Cuando más me gustaba la feria era por la tarde. Los puestos empezaban a abrir y los ruidos metálicos de los cierres se mezclaban con las primeras frases del de la Tómbola, “y otra chochona, y otra chochona, si quiere la chochona le damos la chochona”. Mi abuelo Gregorio le daba a las cajas de juegos de té de plástico o a las muñecas con el trapo en la mano y el cigarro en la boca mientras le decía a algún crío, sin quitarse el Bisonte de entre los labios, “llora un poco, hombre, llora que si no lloras no te van a comprar ná”.

Los luminosos de las atracciones se encendían sin que fuera necesario porque aún había sol, los de las berenjenas de Almagro empezaba a colocar las tinajas y el del carrito de Torre del Campo que llevaba gusanitos naranjas y chucherías y trozos de coco encendía los chorretes que los regaban para que no se quedaran secos. Entonces yo, que olía mucho a Nenuco porque mi abuela María Solo me había peinado con Nenuco en vez de con agua sentía que era de la feria, que la feria me pertenecía y yo pertenecía a la feria porque sabía cómo se ponía en marcha, como era cuando nadie la veía. Siempre es así, supongo: para sentir que uno pertenece a algo o a alguien o que algo o alguien le pertenece a uno es necesario no solo conocer sino entender sus tramoyas.

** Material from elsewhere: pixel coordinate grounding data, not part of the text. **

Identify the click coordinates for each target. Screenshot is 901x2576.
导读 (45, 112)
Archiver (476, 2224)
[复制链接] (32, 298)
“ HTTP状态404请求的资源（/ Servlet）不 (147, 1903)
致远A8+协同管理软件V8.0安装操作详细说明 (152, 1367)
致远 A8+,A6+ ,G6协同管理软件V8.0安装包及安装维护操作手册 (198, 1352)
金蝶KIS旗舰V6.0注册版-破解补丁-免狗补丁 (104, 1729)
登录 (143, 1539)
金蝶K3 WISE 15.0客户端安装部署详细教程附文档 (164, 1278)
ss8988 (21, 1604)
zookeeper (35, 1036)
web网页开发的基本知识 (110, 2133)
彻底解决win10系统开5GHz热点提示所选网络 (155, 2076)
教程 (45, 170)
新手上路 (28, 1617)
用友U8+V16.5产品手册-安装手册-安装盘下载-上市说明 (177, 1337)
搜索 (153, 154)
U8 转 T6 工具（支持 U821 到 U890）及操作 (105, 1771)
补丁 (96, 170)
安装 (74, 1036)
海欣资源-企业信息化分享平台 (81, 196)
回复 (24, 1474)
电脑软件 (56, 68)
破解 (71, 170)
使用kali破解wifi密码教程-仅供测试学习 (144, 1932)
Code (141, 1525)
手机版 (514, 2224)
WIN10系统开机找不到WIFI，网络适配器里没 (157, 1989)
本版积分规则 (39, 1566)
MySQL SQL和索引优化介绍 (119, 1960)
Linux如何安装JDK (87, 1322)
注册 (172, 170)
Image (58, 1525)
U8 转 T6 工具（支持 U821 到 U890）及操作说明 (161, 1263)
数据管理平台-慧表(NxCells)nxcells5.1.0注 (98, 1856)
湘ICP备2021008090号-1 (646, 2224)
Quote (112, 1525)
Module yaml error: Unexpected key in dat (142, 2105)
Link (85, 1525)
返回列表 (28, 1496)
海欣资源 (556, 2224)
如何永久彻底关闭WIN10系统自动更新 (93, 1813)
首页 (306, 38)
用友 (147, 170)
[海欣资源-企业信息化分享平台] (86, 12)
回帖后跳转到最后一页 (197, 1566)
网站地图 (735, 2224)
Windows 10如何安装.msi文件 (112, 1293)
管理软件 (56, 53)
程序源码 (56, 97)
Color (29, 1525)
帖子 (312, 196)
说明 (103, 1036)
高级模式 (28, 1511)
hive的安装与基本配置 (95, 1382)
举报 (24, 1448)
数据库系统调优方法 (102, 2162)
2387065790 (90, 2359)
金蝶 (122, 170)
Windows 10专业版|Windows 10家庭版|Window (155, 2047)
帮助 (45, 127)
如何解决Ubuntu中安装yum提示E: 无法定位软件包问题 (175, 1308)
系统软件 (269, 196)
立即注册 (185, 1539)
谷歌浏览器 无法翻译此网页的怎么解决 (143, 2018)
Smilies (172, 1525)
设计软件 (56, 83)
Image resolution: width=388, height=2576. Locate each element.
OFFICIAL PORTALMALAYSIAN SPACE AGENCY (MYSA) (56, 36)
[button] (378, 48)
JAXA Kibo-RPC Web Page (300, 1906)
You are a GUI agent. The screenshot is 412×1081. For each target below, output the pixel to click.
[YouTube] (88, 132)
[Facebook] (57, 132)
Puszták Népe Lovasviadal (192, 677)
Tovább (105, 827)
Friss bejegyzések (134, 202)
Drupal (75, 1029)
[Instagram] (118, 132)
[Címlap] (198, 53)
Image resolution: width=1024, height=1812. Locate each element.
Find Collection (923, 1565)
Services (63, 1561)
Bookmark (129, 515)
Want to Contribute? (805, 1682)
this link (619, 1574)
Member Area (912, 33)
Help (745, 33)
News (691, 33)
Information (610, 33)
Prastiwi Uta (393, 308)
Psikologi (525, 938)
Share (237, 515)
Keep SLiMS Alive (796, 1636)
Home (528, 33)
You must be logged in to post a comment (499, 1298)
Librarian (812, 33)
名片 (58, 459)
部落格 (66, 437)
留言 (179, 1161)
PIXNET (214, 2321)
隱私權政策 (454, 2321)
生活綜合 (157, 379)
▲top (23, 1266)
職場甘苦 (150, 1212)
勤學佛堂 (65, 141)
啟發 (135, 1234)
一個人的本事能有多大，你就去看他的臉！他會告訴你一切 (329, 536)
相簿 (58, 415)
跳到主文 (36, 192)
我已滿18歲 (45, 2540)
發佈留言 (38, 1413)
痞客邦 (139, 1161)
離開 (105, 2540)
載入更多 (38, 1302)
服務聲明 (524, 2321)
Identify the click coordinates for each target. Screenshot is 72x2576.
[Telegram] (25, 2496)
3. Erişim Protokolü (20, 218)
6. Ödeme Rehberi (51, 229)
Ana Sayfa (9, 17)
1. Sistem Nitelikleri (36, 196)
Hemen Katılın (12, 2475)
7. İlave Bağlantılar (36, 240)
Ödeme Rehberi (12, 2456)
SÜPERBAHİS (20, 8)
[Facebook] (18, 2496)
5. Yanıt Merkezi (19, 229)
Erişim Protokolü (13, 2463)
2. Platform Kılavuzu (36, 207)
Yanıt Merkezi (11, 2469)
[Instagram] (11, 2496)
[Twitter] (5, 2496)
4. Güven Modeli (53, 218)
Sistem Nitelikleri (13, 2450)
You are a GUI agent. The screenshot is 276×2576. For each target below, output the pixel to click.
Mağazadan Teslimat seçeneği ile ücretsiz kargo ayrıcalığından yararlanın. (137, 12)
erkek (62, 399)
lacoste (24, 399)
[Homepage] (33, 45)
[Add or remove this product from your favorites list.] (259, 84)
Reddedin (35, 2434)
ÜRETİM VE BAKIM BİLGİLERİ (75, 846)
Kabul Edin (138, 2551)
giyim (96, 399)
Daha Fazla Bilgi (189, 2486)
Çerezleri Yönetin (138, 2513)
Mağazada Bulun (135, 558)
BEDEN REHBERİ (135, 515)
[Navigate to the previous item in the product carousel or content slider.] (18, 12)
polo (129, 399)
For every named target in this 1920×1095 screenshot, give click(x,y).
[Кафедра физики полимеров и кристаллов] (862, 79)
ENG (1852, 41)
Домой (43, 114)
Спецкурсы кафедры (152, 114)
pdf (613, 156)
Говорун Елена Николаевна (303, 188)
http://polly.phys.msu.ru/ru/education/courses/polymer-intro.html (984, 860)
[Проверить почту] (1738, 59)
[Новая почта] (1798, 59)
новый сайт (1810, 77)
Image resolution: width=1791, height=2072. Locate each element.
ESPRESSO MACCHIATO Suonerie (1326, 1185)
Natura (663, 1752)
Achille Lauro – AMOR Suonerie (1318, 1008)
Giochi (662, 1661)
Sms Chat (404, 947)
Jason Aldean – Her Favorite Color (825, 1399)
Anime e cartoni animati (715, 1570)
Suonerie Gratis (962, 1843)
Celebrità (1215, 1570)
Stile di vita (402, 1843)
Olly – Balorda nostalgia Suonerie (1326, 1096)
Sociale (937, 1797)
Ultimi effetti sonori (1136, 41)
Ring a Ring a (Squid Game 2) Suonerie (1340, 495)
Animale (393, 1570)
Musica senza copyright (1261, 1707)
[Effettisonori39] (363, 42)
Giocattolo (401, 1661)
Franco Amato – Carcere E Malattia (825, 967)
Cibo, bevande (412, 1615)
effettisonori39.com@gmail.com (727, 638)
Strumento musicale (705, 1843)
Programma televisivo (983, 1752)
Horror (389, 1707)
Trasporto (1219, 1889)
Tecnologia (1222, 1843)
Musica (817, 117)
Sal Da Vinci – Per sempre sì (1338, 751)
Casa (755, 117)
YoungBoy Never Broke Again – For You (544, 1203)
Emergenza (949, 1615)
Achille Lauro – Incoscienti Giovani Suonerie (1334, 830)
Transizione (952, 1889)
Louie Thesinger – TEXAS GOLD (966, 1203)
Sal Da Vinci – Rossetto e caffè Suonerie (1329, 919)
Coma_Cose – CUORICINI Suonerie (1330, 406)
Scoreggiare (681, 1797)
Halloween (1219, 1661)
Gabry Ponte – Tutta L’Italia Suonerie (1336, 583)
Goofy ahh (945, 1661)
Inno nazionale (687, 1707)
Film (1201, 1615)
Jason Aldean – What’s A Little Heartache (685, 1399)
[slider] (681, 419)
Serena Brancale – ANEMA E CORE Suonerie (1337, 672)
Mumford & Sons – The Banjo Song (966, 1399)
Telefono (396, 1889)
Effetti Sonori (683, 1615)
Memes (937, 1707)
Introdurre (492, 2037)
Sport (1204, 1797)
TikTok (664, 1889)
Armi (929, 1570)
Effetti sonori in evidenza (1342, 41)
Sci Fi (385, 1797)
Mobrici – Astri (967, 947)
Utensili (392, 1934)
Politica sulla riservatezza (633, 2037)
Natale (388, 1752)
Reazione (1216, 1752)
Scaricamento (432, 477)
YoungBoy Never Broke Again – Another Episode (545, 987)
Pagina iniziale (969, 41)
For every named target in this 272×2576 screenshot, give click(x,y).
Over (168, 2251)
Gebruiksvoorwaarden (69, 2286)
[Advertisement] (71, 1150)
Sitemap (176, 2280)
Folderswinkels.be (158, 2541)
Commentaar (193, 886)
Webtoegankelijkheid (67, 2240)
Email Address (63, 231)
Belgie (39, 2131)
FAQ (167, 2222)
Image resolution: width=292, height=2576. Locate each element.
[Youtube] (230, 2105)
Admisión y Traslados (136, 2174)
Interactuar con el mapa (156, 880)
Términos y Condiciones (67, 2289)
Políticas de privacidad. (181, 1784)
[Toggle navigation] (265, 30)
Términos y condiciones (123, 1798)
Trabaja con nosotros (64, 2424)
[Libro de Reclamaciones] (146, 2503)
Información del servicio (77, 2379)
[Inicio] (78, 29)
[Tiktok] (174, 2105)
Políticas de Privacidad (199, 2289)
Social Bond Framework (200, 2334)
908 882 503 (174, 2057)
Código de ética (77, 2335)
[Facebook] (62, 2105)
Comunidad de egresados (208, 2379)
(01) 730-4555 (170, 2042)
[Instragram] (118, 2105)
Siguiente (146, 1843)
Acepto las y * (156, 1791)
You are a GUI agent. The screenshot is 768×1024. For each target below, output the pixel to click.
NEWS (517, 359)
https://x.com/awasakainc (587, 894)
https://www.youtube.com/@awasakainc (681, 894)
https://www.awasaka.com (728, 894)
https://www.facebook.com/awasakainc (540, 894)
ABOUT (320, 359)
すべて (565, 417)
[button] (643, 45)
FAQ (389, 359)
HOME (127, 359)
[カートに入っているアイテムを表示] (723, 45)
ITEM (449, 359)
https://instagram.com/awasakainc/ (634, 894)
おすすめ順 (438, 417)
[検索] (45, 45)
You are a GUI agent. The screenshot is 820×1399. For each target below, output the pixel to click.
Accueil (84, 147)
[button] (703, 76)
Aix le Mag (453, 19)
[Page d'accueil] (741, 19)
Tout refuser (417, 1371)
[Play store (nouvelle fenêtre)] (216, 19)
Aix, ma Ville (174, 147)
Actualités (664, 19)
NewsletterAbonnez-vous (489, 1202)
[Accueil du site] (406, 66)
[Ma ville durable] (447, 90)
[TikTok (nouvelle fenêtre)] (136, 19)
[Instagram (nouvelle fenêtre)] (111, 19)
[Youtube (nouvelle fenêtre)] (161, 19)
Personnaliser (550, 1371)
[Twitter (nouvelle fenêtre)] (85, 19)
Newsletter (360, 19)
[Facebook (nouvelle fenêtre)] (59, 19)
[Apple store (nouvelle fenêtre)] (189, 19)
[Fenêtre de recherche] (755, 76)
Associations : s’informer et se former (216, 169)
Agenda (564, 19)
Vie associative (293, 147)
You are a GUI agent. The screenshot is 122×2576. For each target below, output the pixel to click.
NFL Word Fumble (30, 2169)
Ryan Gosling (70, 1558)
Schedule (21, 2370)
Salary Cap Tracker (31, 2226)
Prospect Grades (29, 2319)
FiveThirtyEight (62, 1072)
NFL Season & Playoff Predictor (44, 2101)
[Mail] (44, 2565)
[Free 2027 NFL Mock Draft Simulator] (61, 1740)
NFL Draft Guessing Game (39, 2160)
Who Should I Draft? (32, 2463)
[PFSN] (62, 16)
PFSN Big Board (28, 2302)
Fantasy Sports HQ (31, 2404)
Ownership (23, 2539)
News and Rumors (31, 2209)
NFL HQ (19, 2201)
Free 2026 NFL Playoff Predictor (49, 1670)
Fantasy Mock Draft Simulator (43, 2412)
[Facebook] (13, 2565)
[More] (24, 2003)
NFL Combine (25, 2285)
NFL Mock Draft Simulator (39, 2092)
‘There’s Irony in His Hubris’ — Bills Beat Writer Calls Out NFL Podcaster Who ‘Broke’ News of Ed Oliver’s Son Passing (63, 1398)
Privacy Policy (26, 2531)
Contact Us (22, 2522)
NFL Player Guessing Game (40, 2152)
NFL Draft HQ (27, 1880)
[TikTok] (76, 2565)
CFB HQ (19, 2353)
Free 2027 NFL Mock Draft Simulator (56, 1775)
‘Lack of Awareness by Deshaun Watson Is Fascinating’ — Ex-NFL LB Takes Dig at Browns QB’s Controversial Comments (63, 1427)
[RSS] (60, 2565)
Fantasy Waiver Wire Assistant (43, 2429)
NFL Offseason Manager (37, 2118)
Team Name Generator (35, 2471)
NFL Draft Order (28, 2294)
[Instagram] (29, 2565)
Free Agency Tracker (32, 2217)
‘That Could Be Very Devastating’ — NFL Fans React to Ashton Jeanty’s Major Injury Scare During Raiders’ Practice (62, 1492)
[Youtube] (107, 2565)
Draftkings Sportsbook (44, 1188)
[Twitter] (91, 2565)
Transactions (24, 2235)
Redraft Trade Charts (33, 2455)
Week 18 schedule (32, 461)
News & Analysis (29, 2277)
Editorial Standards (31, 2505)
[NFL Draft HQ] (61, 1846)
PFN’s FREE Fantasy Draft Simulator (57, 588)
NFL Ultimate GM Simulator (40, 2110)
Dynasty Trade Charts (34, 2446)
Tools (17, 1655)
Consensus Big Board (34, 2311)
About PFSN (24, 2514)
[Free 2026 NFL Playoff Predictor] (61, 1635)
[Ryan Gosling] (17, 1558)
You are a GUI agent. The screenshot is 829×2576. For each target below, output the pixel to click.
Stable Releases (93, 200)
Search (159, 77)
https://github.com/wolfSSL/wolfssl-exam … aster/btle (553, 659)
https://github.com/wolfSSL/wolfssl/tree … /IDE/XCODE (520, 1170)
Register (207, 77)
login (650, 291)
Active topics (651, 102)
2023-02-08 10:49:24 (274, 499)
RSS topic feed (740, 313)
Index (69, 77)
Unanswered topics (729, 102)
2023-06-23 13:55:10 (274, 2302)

Como había aún poca gente podía irme sola a donde las pistas americanas, que era mi atracción favorita, una especie de yinkana con una piscina de bolas en un lado, un palo de los de los bomberos en otro y un suelo de colchoneta de plástico que a esas horas a veces quemaba. Siempre olía un poco a pies porque había que subirse sin zapatillas y el verano que me regalaron las de plataforma, unas deportivas de terciopelo azul con la suela muy gorda y que a mí me parecían de mayor me pasaba los quince minutos que transcurrían entre que entraba a las pistas americanas y el dueño tocaba el pito para que saliéramos mirándolas de reojo mientras me tiraba por los toboganes o me enganchaba de las cuerdas, no me las fueran a sisar.

Ahora cuando paso por una feria siempre me fijo en ellas, en las pistas americanas, que tienen menos sentido que nunca porque desde hace décadas hay parques de ese tipo en cada pueblo y en cada ciudad y pienso en que menos mal que la María Solo murió antes de que se multiplicaran como setas. Igual cuando más me gustaba la feria era a primera hora porque siempre sentí que había llegado tarde a ella, cuando se intuía que su brillo se apagaría pronto, cuando la olla y el Gusano loco se habían empezado a oxidar y la gente ya no esperaba impaciente San Lorenzo o la Virgen del Rosario o la fiesta patronal que tocara para comprarse un ato nuevo y pasearlo por el ferial sino para irse de vacaciones al Levante primero y a alguna capital europea después.

Feria, pp. 115-116.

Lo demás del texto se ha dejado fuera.